Severe viral infections can precipitate acute lung injury, resulting in significant morbidity and mortality. While NETosis serves as an important defense mechanism against pathogens and viruses, its excessive or dysregulated activation may contribute to pulmonary damage. In this study, elevated levels of NETosis were detected in the peripheral blood of patients with viral pneumonia. To further investigate the relationship between NETosis and virus-induced acute lung injury, a murine model was established using intratracheal administration of poly(I:C), a synthetic analog of double-stranded RNA that mimics viral infection. NETosis biomarkers were assessed in both patients and poly(I:C)-stimulated mice.
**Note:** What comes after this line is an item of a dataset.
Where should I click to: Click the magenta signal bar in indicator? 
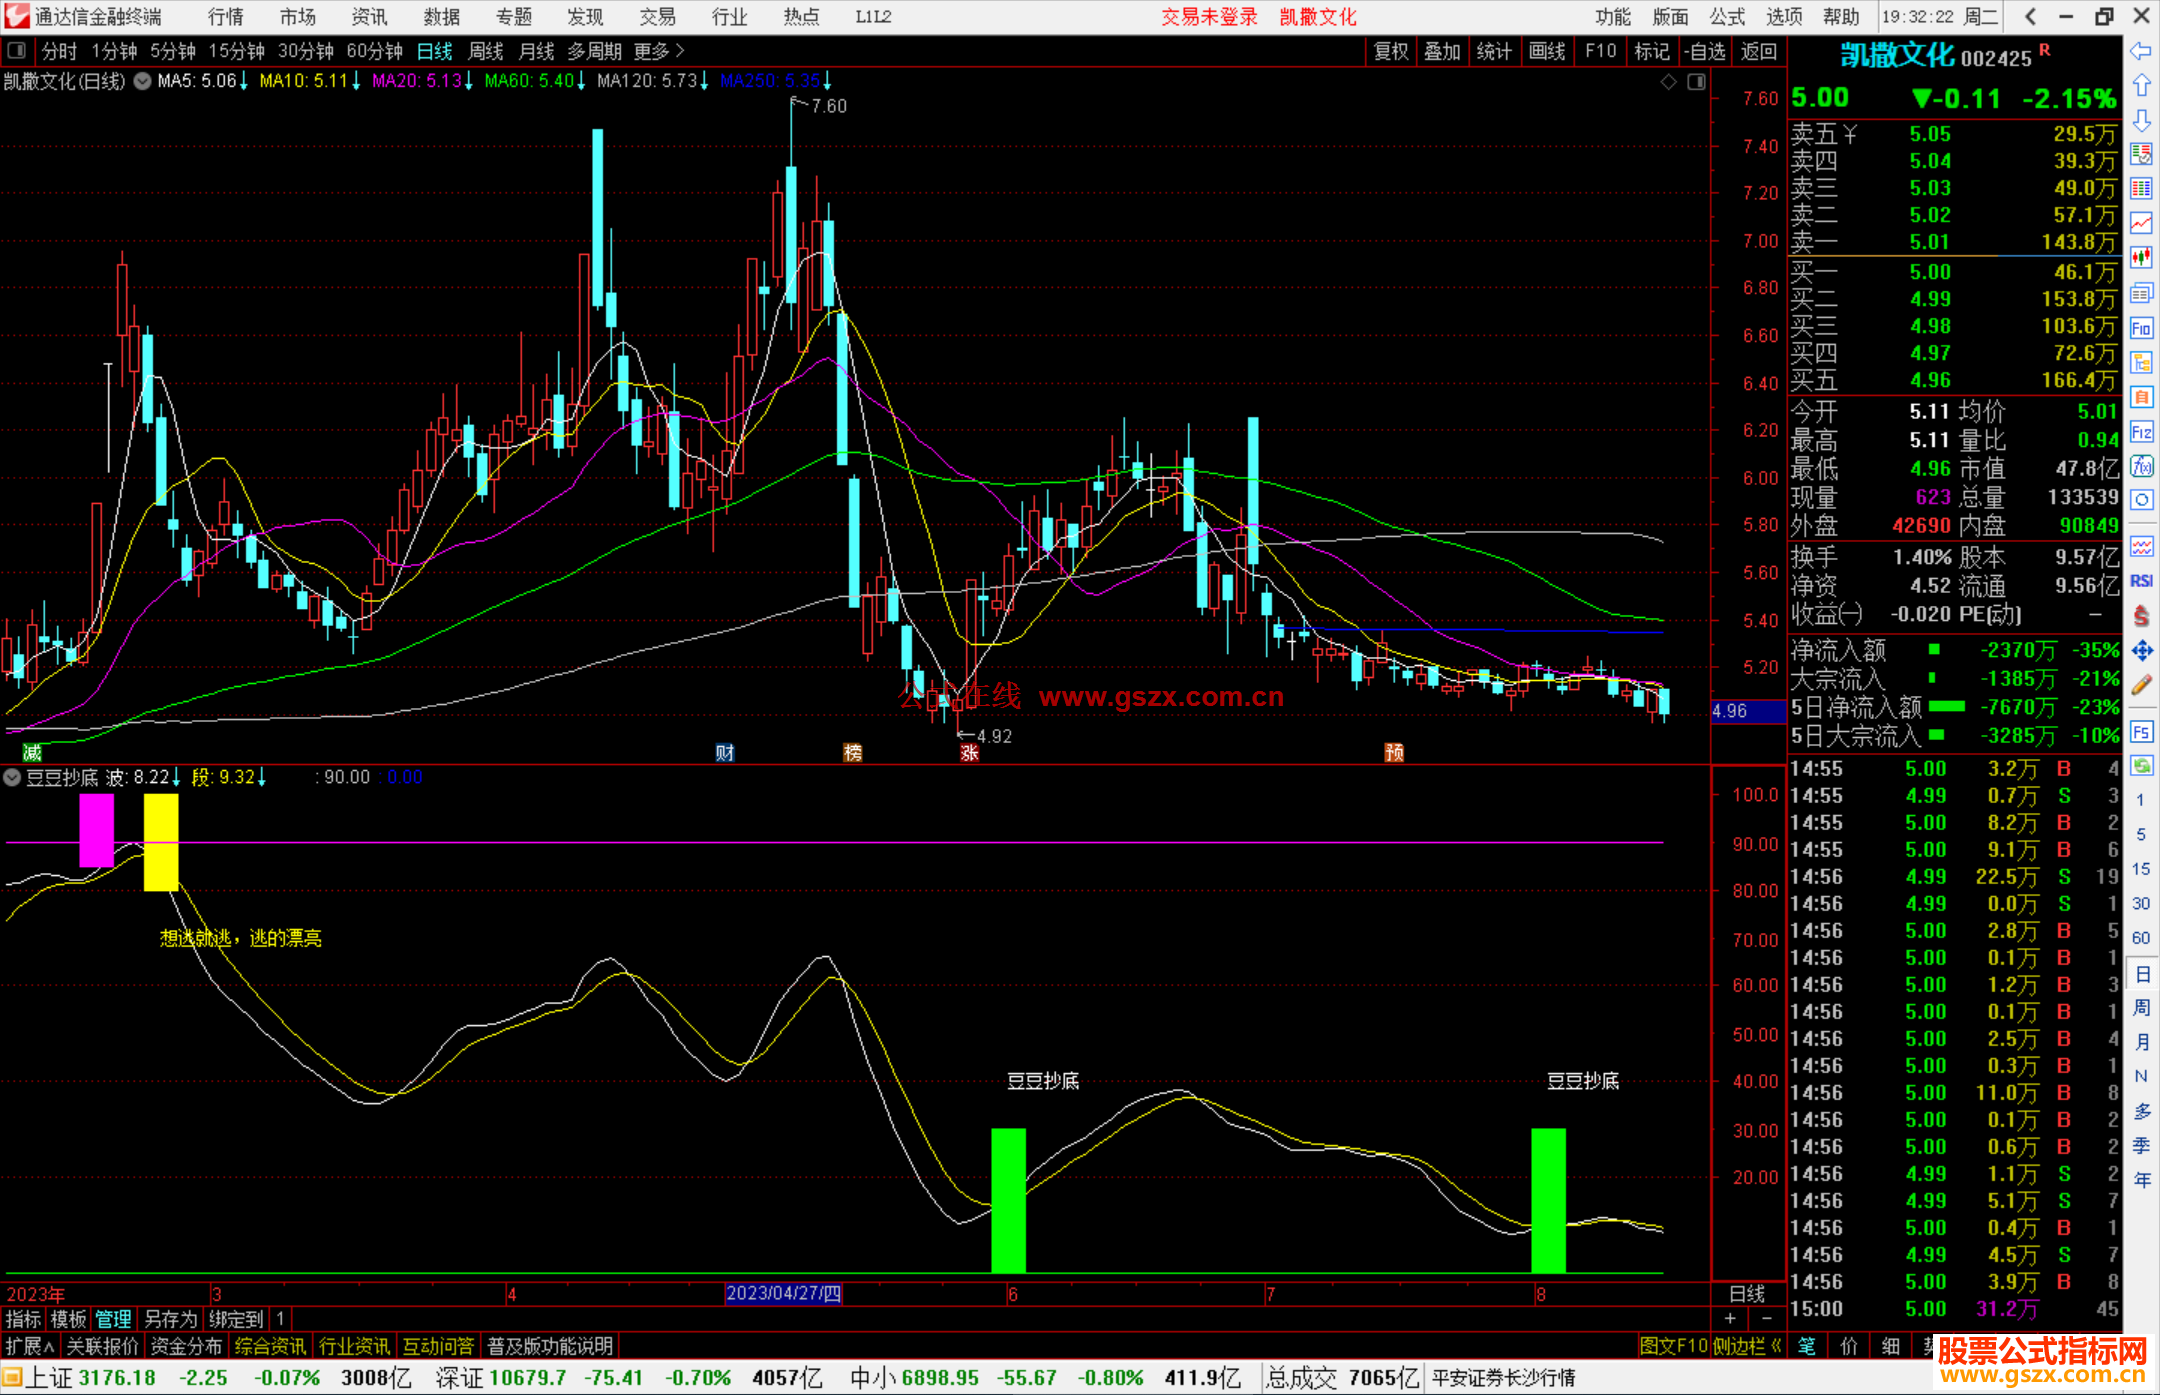pyautogui.click(x=96, y=830)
In addition, we examined the role of the Hippo signaling pathway and its downstream mediators, including inflammatory factors and chemokines. Enhanced NETosis and activation of the Hippo pathway were observed in the lungs of poly(I:C)-treated mice, along with elevated levels of IL-1β in isolated macrophages. These effects were mitigated by Hippo pathway inhibitors. Co-culture experiments confirmed that IL-1β promotes NETosis, while NLRP3, acting downstream of the Hippo pathway, was responsible for IL-1β secretion. Patients with viral pneumonia showed increased NLRP3 and IL-1β expression in monocyte-derived macrophages compared to healthy controls. Overall, our findings indicate that activation of the Hippo pathway in macrophages during poly(I:C) exposure upregulates NLRP3 and IL-1β expression, thereby promoting NETosis and exacerbating virus-induced lung injury. This study highlights a potential therapeutic target to reduce lung damage caused by viral infections.